I don't mean to be whining so much today, but it's just one of those nights where I'm stuck in my thoughts and I need an outlet just to sleep.
and these posts always take alot of time just because I'm trying to think of how to write it so I don't sound completely pathetic.
I've been contemplating how others see themselves and about what's different in me that makes me so sad, and I got something resembling an idea. I think alot of the problems I've had stem from me not having what I'm gonna call a 'social identity', that is, where a person identifies themselves as a part of or a member of a group of people, of how that person fits into society. It's this thing that I think I lack, and so there's barriers in my mind that keep me from just going out right now and doing whatever the fuck it is that people do.

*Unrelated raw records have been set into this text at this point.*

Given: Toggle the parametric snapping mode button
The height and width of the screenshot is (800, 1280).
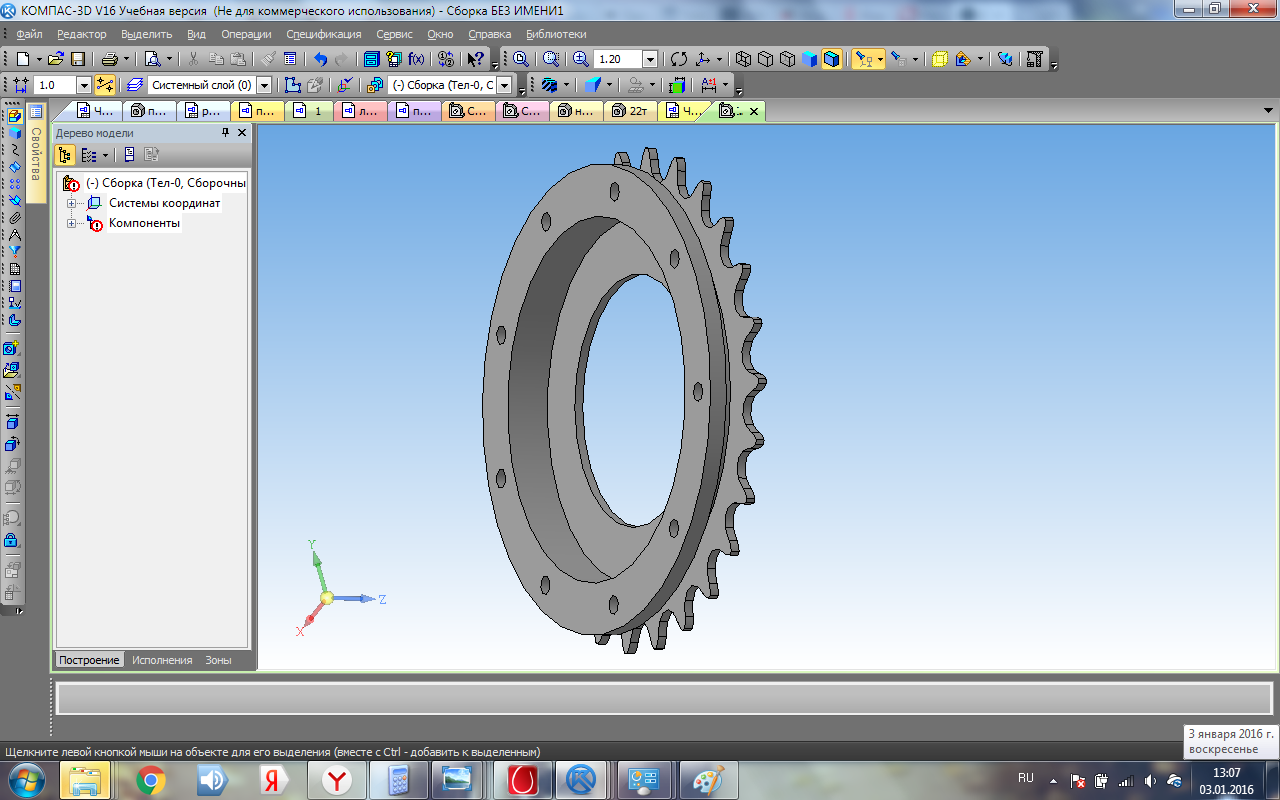Looking at the screenshot, I should tap(105, 85).
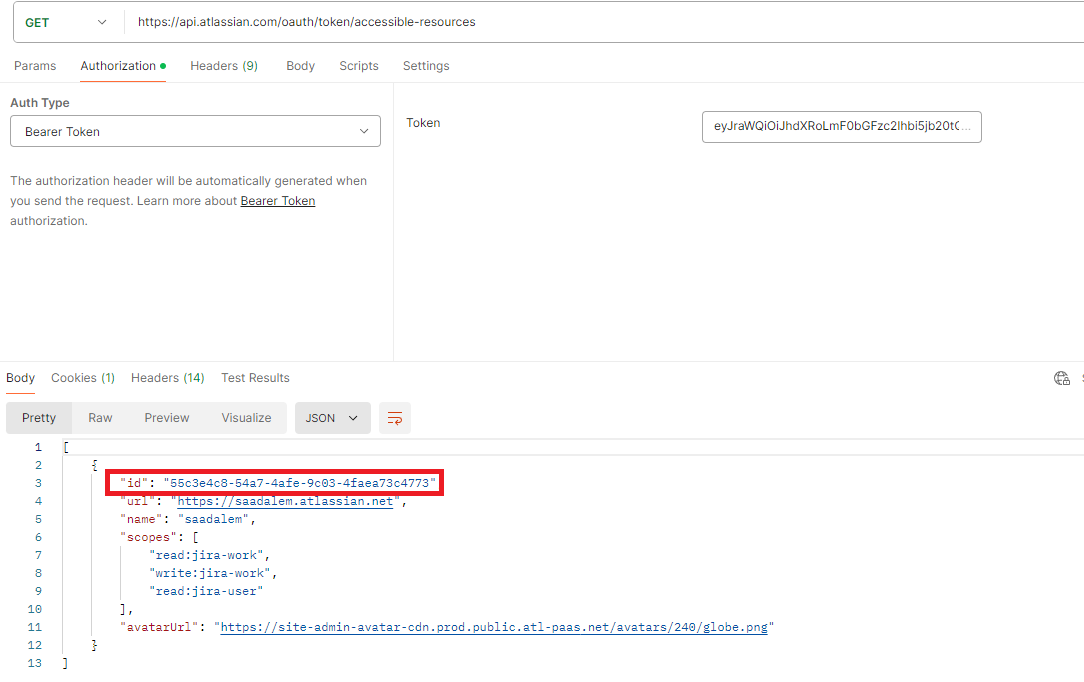Open the Headers (9) request tab
This screenshot has height=682, width=1084.
coord(224,65)
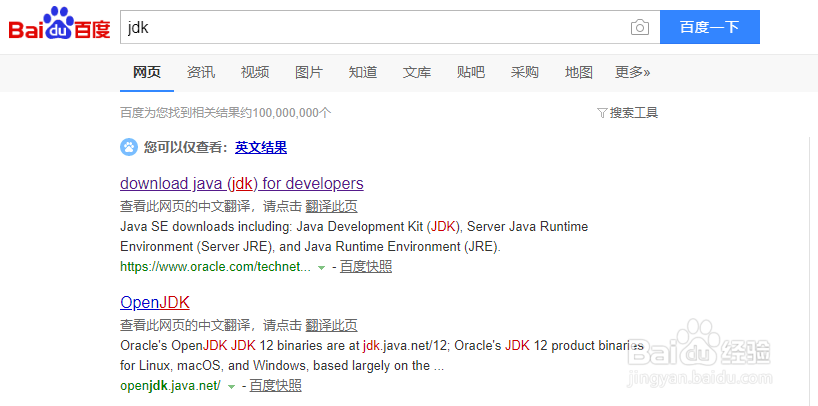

Deep down, I don't consider myself a member of my own family, and I know I'd abandon them if there were a practical benefit to it. My friends from college, the closest friends I've had my entire life, and the moment I move back home and away from them, atleast in my own head, they're gone now. I hadn't even thought of trying to keep in touch with them, they're just part of the past now and I've been drilling into myself for years that the past is only meant to be forgotten. In my mind, I'm just lonely and miserable, I can't picture myself being a normal person and in a subtle way this sabotages everything I do to change that, because I don't want to commit to actions that rail against that image, if only in my mind, because I can't imagine the world in a different way.

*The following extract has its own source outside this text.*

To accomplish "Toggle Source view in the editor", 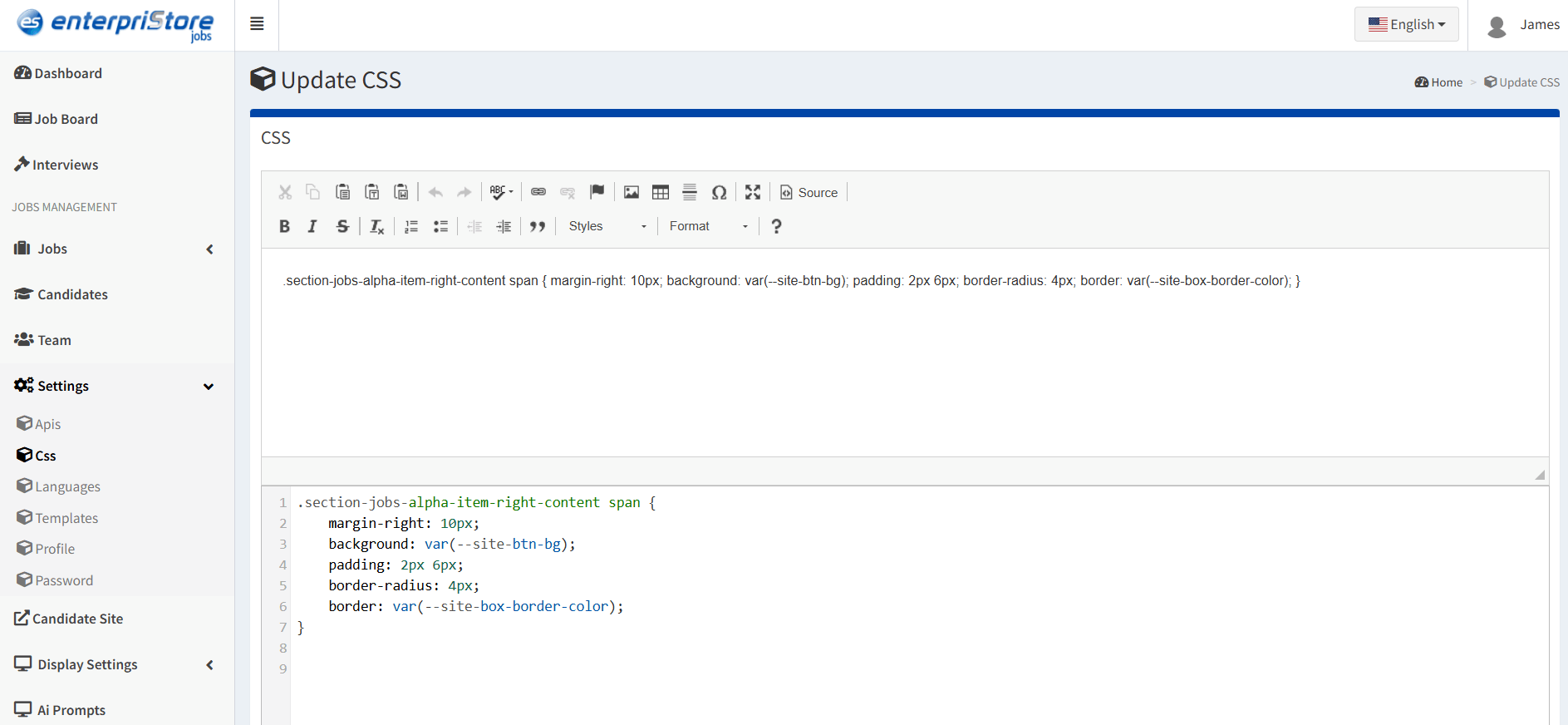I will pos(809,192).
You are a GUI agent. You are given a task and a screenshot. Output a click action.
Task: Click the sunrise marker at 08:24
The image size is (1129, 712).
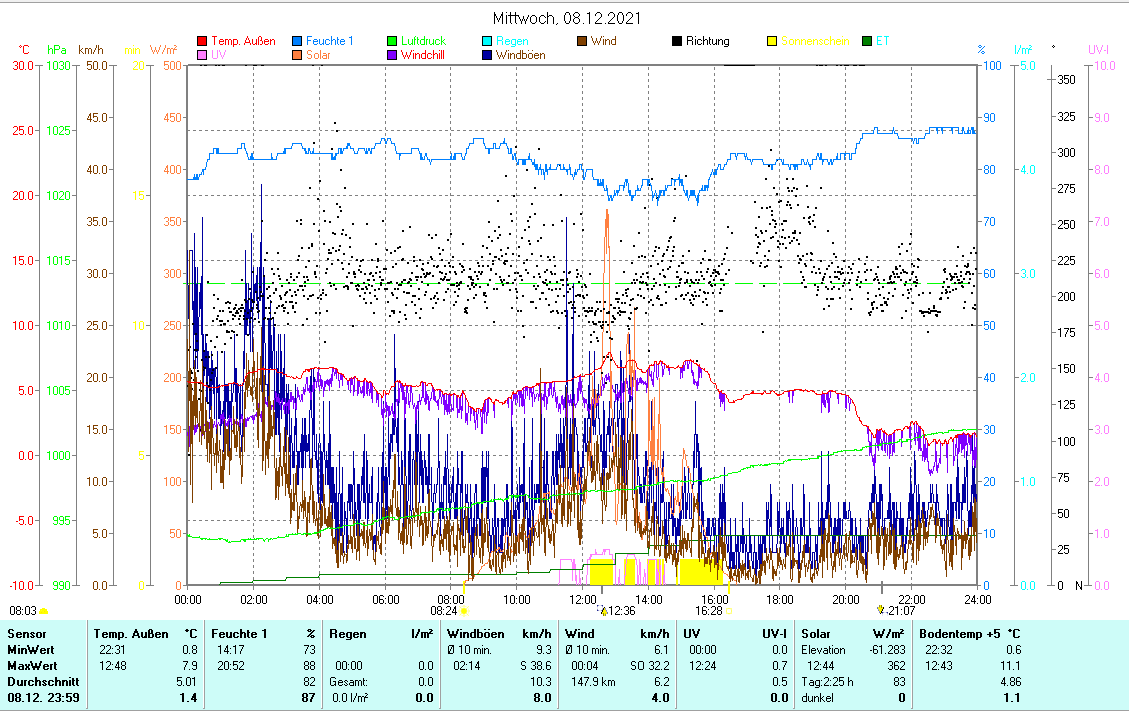(x=464, y=610)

Now, I say lonely, and I want to stress this part, that I'm just alone in my head. I already stated that I don't affiliate myself strongly with any group, and in my rutted ways, I don't want to be. I have this whole other thread just talking about how I want to end my loneliness and find a relationship, but deep down, past whatever romantic dreams I might have, I'm not sure I'd ever be able to commit to actually BEING in a relationship. In my mind, I'd always be anticipating the end of it, either through her or me is irrelevant, that to me the state of being non-lonely is a grotesque and unnatural form of myself and it's only a matter of time before something occurs and it is destined to snap back to it's original state. A mechanism rooted in my mind to continue on the only path it's ever known. Simply put, that I'm lonely and have a hard time socializing, and the pieces are in place to make sure it's always like that, until the day I die.

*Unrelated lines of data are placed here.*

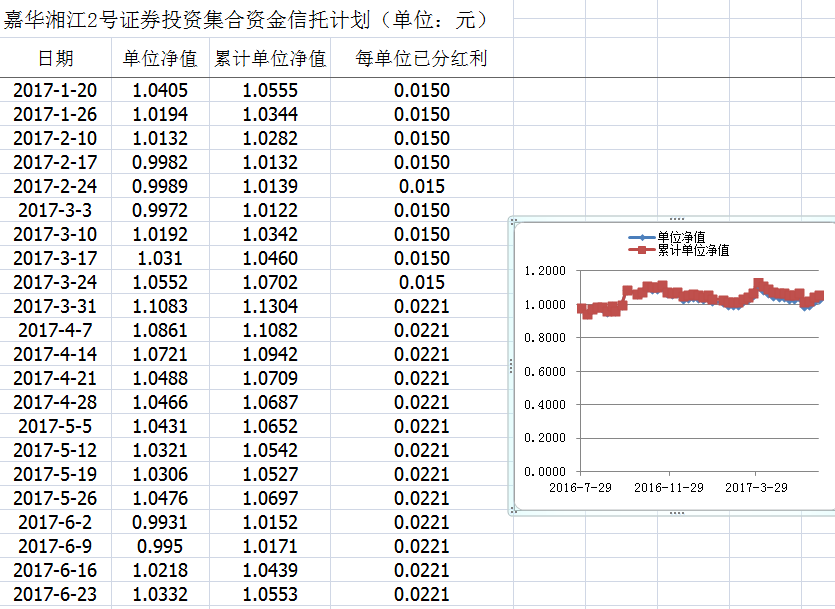
Task: Click the 2016-11-29 horizontal axis label
Action: (669, 487)
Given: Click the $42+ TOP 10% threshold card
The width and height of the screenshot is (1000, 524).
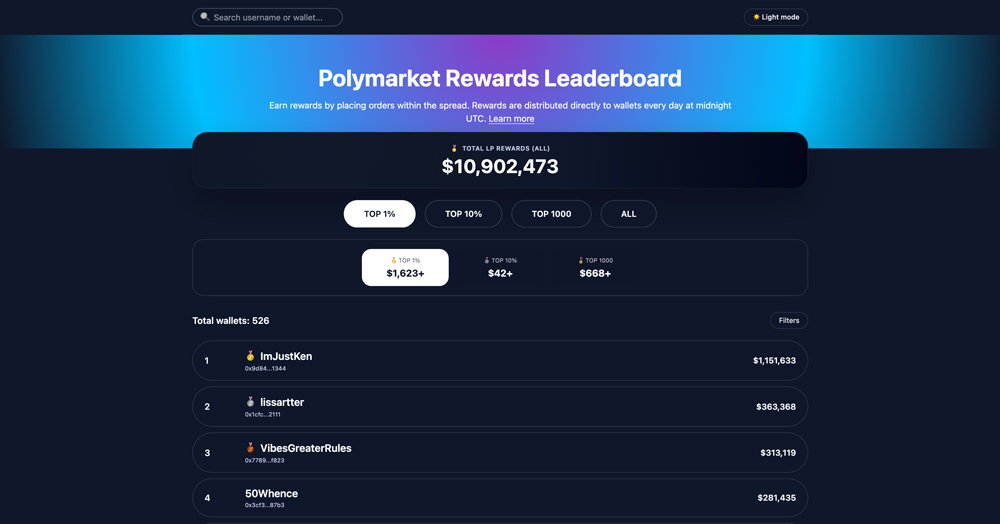Looking at the screenshot, I should pyautogui.click(x=500, y=268).
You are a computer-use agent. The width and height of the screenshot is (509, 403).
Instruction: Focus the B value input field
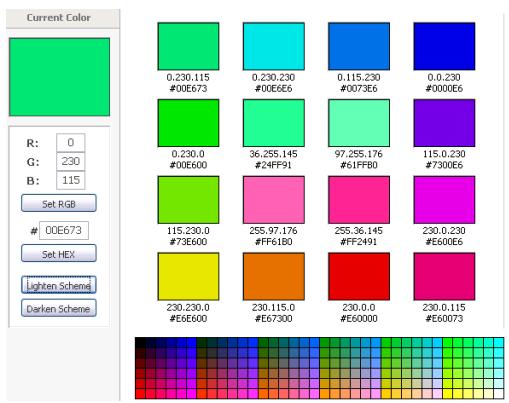pyautogui.click(x=71, y=180)
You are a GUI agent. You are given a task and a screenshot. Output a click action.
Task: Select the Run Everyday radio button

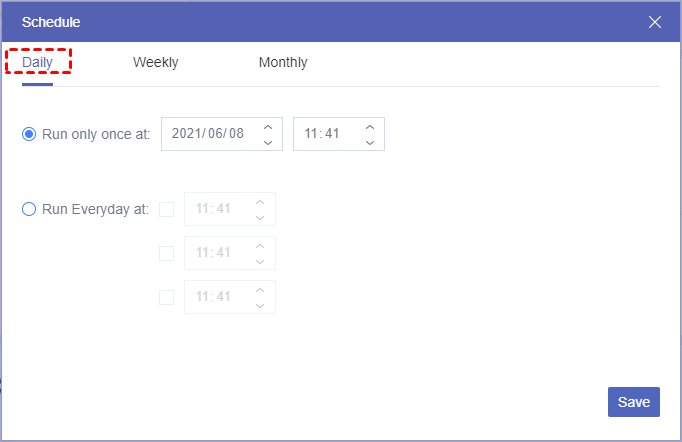(x=29, y=209)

Now, I admittedly write my posts in a way that I personally consider to be unusual. I come at the keyboard with a fierce passion, but when finger meets key, everything slows down and I instinctively start to analyze every thought and every word, and things come out in this formulaic, methodical manner that I'm starting to grow into, an almost worrisome matter. I don't post very often nowadays, but if you were to know me in person, if you were to speak with me, you'd find I'm nothing like I might type these posts. I avoid conversation and so if you WERE to speak with me our chat would be very short as I listen to whatever you might say, then struggle to find something meaningful to say back, fail to find it, and then instead rattle off something vague to either continue your line of thought or to exit from the conversation altogether, leaving both parties unsatisfied with that socialization beyond a shadow of a doubt.
I feel I've written this post before, maybe not in the same words but the same message definitely, some time long ago and I just can't remember. I guess I'm just a skipping record of despair.